Study material —

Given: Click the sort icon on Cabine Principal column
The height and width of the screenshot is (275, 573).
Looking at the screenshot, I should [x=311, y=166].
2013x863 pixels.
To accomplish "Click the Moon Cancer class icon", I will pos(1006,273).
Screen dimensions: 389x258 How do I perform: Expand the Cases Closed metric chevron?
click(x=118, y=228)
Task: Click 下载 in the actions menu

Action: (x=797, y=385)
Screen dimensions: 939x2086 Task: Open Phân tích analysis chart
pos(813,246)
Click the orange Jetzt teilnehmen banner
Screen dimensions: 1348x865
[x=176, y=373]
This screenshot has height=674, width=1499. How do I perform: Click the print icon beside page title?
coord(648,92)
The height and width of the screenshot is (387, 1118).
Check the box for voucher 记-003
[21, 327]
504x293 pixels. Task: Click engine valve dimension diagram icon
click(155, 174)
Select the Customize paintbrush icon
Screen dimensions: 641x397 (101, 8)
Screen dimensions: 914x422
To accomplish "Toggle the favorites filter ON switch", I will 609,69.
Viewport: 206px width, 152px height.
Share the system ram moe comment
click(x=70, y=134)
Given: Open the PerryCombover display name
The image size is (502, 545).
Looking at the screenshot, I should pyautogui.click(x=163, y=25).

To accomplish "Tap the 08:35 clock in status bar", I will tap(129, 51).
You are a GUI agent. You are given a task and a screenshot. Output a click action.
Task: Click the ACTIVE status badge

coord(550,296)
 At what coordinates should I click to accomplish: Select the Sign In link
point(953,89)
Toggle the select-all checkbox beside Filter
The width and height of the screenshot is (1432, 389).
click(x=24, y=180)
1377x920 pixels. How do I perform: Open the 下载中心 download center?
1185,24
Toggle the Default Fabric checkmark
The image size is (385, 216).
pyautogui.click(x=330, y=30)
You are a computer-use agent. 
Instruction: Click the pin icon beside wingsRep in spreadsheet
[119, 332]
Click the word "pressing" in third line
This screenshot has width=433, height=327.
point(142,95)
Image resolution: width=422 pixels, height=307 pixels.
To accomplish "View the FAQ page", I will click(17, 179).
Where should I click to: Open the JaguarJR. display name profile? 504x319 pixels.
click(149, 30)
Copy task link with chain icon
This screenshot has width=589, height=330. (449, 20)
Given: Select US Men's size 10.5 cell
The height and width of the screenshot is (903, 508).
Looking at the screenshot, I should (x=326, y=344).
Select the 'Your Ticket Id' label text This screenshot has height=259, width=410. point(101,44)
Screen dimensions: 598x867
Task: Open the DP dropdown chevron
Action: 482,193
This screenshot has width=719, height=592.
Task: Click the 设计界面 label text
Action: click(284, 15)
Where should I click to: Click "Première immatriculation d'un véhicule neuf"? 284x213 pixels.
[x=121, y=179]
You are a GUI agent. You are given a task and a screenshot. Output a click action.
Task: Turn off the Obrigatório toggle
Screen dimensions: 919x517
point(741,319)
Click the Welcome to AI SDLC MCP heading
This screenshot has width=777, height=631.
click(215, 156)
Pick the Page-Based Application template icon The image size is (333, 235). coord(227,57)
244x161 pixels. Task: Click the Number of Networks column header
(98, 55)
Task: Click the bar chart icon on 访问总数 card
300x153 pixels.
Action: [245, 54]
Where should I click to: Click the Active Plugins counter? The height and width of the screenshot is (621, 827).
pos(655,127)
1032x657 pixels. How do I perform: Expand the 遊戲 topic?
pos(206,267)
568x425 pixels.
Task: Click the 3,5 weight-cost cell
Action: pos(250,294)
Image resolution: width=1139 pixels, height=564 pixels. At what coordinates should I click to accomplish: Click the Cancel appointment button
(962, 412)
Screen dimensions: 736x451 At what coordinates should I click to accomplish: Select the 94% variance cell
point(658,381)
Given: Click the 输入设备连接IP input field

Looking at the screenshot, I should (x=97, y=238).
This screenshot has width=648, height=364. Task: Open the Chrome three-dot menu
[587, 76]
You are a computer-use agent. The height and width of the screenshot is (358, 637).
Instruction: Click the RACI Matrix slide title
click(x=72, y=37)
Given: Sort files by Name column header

What the task requires —
Copy each record exactly, leaving nothing out.

Your response —
Given: Click the sort icon on Cabine Principal column
The height and width of the screenshot is (275, 573).
Looking at the screenshot, I should [x=311, y=166].
2013x863 pixels.
To accomplish "Click the Moon Cancer class icon", I will pos(1006,273).
Screen dimensions: 389x258 How do I perform: Expand the Cases Closed metric chevron?
click(x=118, y=228)
Task: Click 下载 in the actions menu

Action: (x=797, y=385)
Screen dimensions: 939x2086 Task: Open Phân tích analysis chart
pos(813,246)
Click the orange Jetzt teilnehmen banner
Screen dimensions: 1348x865
[x=176, y=373]
This screenshot has height=674, width=1499. How do I perform: Click the print icon beside page title?
coord(648,92)
The height and width of the screenshot is (387, 1118).
Check the box for voucher 记-003
[21, 327]
504x293 pixels. Task: Click engine valve dimension diagram icon
click(155, 174)
Select the Customize paintbrush icon
Screen dimensions: 641x397 (101, 8)
Screen dimensions: 914x422
To accomplish "Toggle the favorites filter ON switch", I will 609,69.
Viewport: 206px width, 152px height.
Share the system ram moe comment
click(x=70, y=134)
Given: Open the PerryCombover display name
The image size is (502, 545).
Looking at the screenshot, I should pyautogui.click(x=163, y=25).

To accomplish "Tap the 08:35 clock in status bar", I will tap(129, 51).
You are a GUI agent. You are given a task and a screenshot. Output a click action.
Task: Click the ACTIVE status badge

coord(550,296)
 At what coordinates should I click to accomplish: Select the Sign In link
point(953,89)
Toggle the select-all checkbox beside Filter
The width and height of the screenshot is (1432, 389).
click(x=24, y=180)
1377x920 pixels. How do I perform: Open the 下载中心 download center?
1185,24
Toggle the Default Fabric checkmark
The image size is (385, 216).
pyautogui.click(x=330, y=30)
You are a computer-use agent. 
Instruction: Click the pin icon beside wingsRep in spreadsheet
[119, 332]
Click the word "pressing" in third line
This screenshot has width=433, height=327.
point(142,95)
Image resolution: width=422 pixels, height=307 pixels.
To accomplish "View the FAQ page", I will click(17, 179).
Where should I click to: Open the JaguarJR. display name profile? 504x319 pixels.
click(149, 30)
Copy task link with chain icon
This screenshot has width=589, height=330. (449, 20)
Given: Select US Men's size 10.5 cell
The height and width of the screenshot is (903, 508).
Looking at the screenshot, I should (x=326, y=344).
Select the 'Your Ticket Id' label text This screenshot has height=259, width=410. point(101,44)
Screen dimensions: 598x867
Task: Open the DP dropdown chevron
Action: 482,193
This screenshot has width=719, height=592.
Task: Click the 设计界面 label text
Action: click(284, 15)
Where should I click to: Click "Première immatriculation d'un véhicule neuf"? 284x213 pixels.
[x=121, y=179]
You are a GUI agent. You are given a task and a screenshot. Output a click action.
Task: Turn off the Obrigatório toggle
Screen dimensions: 919x517
point(741,319)
Click the Welcome to AI SDLC MCP heading
This screenshot has width=777, height=631.
click(215, 156)
Pick the Page-Based Application template icon The image size is (333, 235). coord(227,57)
244x161 pixels. Task: Click the Number of Networks column header
(98, 55)
Task: Click the bar chart icon on 访问总数 card
300x153 pixels.
Action: [245, 54]
Where should I click to: Click the Active Plugins counter? The height and width of the screenshot is (621, 827).
pos(655,127)
1032x657 pixels. How do I perform: Expand the 遊戲 topic?
pos(206,267)
568x425 pixels.
Task: Click the 3,5 weight-cost cell
Action: pos(250,294)
Image resolution: width=1139 pixels, height=564 pixels. At what coordinates should I click to accomplish: Click the Cancel appointment button
(962, 412)
Screen dimensions: 736x451 At what coordinates should I click to accomplish: Select the 94% variance cell
point(658,381)
Given: Click the 输入设备连接IP input field

Looking at the screenshot, I should (x=97, y=238).
This screenshot has width=648, height=364. Task: Open the Chrome three-dot menu
[587, 76]
You are a computer-use agent. The height and width of the screenshot is (358, 637).
Instruction: Click the RACI Matrix slide title
click(x=72, y=37)
Given: Sort files by Name column header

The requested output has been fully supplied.